-- Opening Marker --

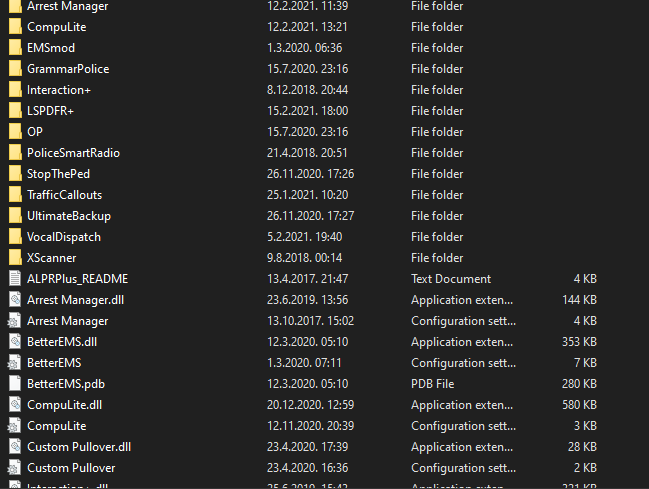The image size is (649, 489).
Task: Select the OP folder name
Action: [x=35, y=132]
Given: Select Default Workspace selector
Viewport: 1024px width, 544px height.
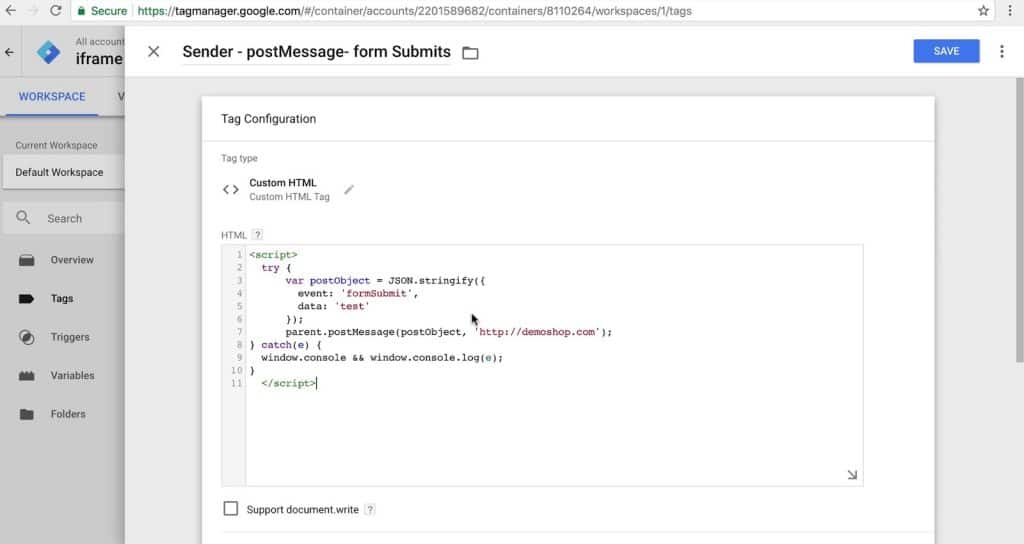Looking at the screenshot, I should tap(63, 172).
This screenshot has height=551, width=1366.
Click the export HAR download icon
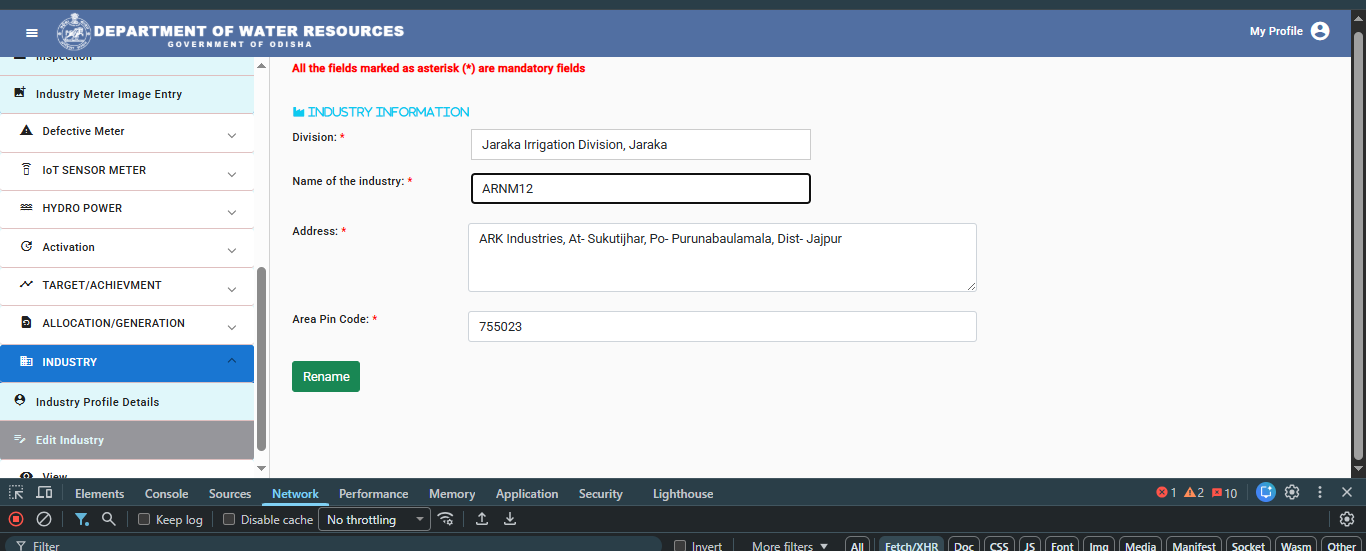tap(510, 519)
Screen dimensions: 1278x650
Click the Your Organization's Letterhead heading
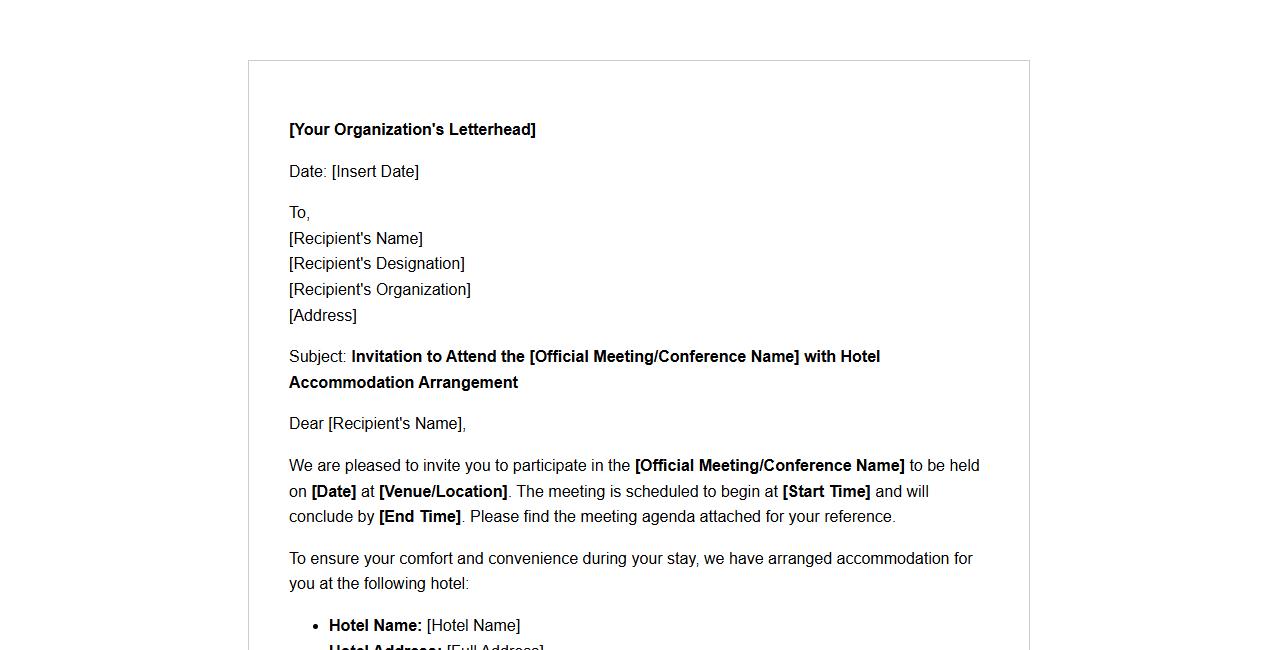tap(412, 130)
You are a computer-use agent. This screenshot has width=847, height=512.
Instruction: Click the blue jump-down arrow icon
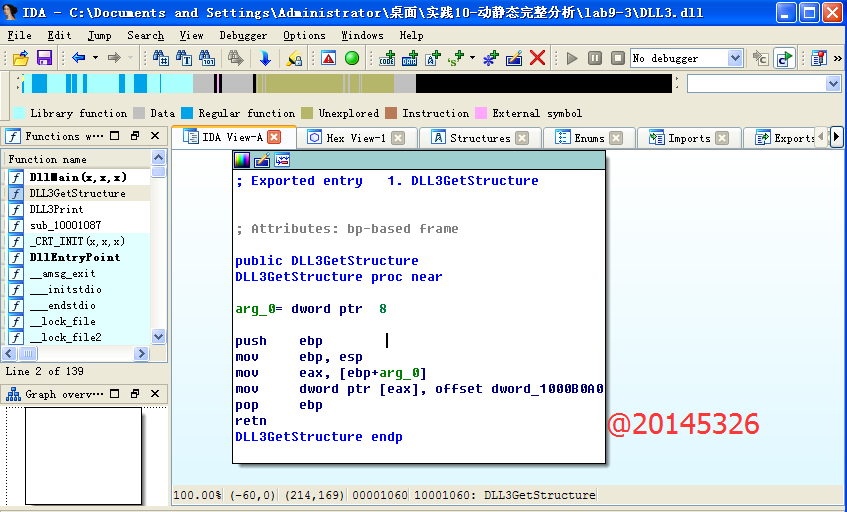point(264,58)
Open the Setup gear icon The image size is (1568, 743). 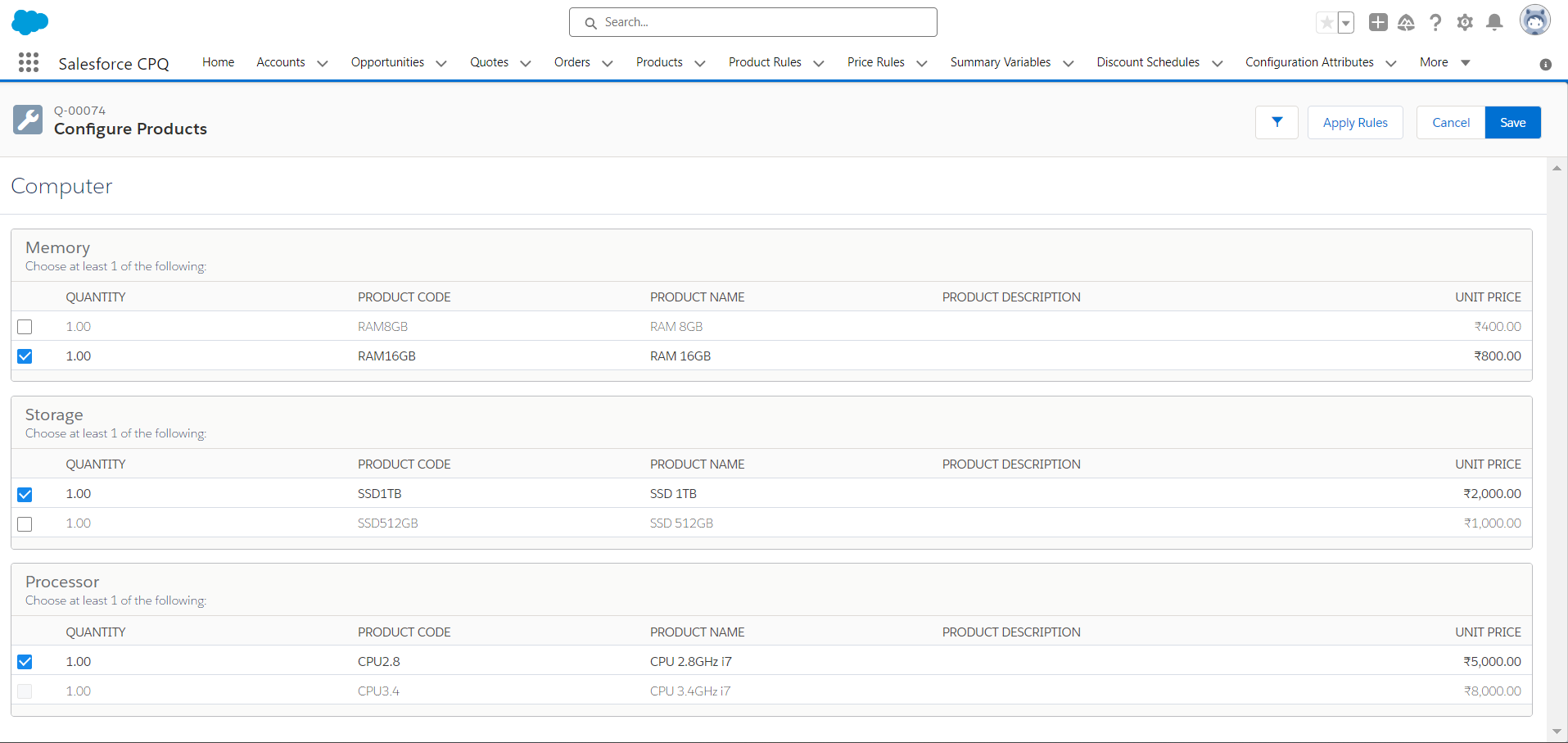[x=1465, y=22]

-- Closing Marker --

I would like you to report every line in the listing above that contains "This".

This screenshot has height=551, width=1366.
You are a computer-use agent. This screenshot has width=847, height=512.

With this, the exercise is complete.